Spicy Food Guy is enjoying perfectly cooked sunny side up eggs, bacon, and french toast topped with gobs of butter. Intellectual Eldest Daughter of Spicy Food Guy (IEDOSFG) is munching on some banana chocolate chip pancakes. The food is scrumptious and hearty. The company is better.
The occasion is IEDOSFG's 18th birthday, which isn't technically until the next day. It's OK, though. Father Daughter meals have become a tad more infrequent over the past couple of years. A busy high school career, scads of friends, and the ability to drive have made IEODSFG a young lady in demand. Graduation is weeks away, and the start of college is a hazy horizon that is coming into focus as each day passes. Spicy Food Guy looks thoughtfully across the table at this tall, slender, attractive young lady. SFG is smart enough to soak in these moments into his heart. Remember this, he whispers to himself, this is the good stuff.

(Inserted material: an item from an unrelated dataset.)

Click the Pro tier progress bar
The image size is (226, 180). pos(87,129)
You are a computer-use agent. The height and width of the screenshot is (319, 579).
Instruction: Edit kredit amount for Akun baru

Spicy Food Guy watches IEDOSFG as she chats and catches him up on the latest scoop. Socially, she is graceful and relaxed. Able to engage the biggest introvert in easy conversation. All of that from her Mother. But her eyes dart perceptively back and forth, a manifestation of a powerful and curious intellect that is almost relentless. Her eyes miss little, she is already a critical thinker. This from her Dad.
All of this gets SFG to thinking about his own youth, his summer after high school graduation. Summer of 1981. SFG worked as a ride operator at Kings Island; a water ride with a spinning platform. For SFG, a lot of walking, a lot of mopping, and hours of sweeping with an old straw broom. The sweeping was needed because there was a lemonade stand next to the water ride. The lemonade came with half a lemon. Folks would wait in line and drink their lemonade, invariably tossing their cups and half lemons onto the concrete pavilion that represented the waiting area for the water ride. So there Spicy Food Guy would be, 11:00 pm, sweeping up mounds of lemons and watching the end-of-night fireworks. Head cocked upward, feet sore from standing all day, and a small pool of sweat in the middle of his back -- that's how SFG's evening usually ended.
God SFG loved that summer. The big crowds, the laughter, the heat and humidity. Friends made over hard work, and friends lost over silly arguments tied to beer we weren't accustomed to drinking. And crushes. Big crushes on teenage girls with deep tans and sly smiles. Working all day shifts on our feet and popping back up the next day as if we had rested for a week. Fireworks every night. I think that summer about lasted forever.
Which gets Spicy Food Guy to thinking. He posits that a commonly accepted myth is that the wisdom associated with aging leads us to be better decision makers. We are older, we say, we are wiser.
But is our judgment better? Spicy Food Guy ponders this. At age 17, SFG's passions were pure and his heart was clear. The people SFG loved and admired at age 17 have by and large turned out to be terrific people -- teachers, volunteers, honest attorneys (yes, they exist). Some of the people SFG admired in his thirties and forties were assholes, but they had cash and heady titles so that made it OK. 17 year old SFG had no time or place for assholes and he gave them no quarter. He has not been so consistent almost 30 years later.
Spicy Food Guy loves his life, and he is particularly proud of his family and accomplishments. But he wishes, sometimes, that he had his SFG's 17 year old heart -- full of power and piss and vinegar and passion. SFG also understands that a yearning for one's youth is inevitable, and it is one of those things that can be triggered by a morning breakfast with a beautiful young lady that shares one's last name.
Spicy Food Guy supposes he is just jealous of IEDOSFG, with the power of youth radiating from her soul and an long open paths in front of her. She will make choices, discover treasures, savor a wide world. But now is breakfast with Dad. IEDOSFG is a beautiful young lady, Dad is quietly proud, and the breakfast is good.